*CONSIGNE*:
Relevez, parmi les lignes ci-dessous, toutes celles qui contiennent la chaîne « will », en tenant compte de la casse.

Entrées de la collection
_ _ _

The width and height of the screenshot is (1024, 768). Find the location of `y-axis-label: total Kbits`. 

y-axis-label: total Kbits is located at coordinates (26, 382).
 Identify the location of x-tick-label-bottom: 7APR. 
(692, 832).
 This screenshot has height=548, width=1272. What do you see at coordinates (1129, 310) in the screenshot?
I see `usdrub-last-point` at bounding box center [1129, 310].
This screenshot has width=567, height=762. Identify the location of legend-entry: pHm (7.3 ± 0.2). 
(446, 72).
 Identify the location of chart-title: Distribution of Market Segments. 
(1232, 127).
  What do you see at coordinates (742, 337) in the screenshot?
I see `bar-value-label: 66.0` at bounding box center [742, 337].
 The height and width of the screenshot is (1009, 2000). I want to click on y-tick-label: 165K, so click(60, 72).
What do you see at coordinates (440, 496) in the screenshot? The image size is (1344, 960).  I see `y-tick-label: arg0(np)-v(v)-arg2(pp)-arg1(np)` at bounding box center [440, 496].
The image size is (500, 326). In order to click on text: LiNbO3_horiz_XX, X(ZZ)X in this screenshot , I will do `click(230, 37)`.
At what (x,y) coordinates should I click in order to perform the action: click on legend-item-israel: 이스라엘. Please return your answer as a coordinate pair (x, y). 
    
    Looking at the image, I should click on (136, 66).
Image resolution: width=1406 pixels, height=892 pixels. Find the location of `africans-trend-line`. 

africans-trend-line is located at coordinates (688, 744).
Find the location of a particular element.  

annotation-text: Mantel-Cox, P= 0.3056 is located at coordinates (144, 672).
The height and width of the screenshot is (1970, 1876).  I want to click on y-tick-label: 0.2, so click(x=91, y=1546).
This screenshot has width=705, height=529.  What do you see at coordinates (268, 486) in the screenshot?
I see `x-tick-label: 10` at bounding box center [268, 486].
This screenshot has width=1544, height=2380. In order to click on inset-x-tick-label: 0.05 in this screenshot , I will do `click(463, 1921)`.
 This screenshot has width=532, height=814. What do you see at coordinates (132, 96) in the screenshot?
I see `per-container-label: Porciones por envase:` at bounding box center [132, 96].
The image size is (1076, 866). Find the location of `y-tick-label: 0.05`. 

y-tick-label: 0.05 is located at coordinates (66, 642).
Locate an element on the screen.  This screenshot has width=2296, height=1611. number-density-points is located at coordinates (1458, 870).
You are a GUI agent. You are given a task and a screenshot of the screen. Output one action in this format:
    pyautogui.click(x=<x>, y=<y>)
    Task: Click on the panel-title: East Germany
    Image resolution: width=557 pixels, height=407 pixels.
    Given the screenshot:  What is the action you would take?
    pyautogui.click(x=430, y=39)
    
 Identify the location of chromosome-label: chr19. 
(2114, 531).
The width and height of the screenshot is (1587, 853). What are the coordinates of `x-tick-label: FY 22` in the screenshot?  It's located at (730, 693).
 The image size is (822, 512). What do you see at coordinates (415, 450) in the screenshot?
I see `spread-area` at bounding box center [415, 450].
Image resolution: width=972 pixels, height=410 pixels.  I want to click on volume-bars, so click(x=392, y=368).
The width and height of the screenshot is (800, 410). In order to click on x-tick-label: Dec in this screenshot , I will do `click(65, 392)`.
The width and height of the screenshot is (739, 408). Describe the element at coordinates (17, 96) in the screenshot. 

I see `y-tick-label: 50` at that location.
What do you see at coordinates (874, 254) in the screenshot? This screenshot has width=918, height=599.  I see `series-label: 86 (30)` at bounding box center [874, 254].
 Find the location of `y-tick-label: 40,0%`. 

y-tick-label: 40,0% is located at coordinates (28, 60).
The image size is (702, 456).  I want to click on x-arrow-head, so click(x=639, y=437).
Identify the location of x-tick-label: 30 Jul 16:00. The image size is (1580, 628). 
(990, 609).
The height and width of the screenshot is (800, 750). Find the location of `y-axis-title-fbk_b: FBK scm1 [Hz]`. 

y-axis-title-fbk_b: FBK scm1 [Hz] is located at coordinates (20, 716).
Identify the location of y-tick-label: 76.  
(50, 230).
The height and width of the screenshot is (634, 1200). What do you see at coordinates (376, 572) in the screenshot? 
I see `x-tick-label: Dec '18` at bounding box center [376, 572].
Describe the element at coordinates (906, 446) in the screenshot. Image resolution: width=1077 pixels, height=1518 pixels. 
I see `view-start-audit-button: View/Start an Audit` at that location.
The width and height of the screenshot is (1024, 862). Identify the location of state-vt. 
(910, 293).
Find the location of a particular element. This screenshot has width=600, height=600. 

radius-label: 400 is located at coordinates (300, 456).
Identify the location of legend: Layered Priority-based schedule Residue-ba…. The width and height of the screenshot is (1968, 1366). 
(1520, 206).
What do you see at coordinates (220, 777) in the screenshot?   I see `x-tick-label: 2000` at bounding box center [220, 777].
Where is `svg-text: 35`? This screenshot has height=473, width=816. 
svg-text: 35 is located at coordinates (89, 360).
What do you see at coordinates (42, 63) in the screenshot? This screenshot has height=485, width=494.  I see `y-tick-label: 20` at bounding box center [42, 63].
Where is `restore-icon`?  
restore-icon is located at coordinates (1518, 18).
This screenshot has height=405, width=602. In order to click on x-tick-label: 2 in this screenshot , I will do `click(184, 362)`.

_ _ _

*RÉPONSE*:
The image size is (500, 326). In order to click on text: LiNbO3_horiz_XX, X(ZZ)X in this screenshot , I will do `click(230, 37)`.
This screenshot has width=1544, height=2380. In order to click on inset-x-tick-label: 0.05 in this screenshot , I will do `click(463, 1921)`.
The width and height of the screenshot is (800, 410). In order to click on x-tick-label: Dec in this screenshot , I will do `click(65, 392)`.
This screenshot has height=405, width=602. In order to click on x-tick-label: 2 in this screenshot , I will do `click(184, 362)`.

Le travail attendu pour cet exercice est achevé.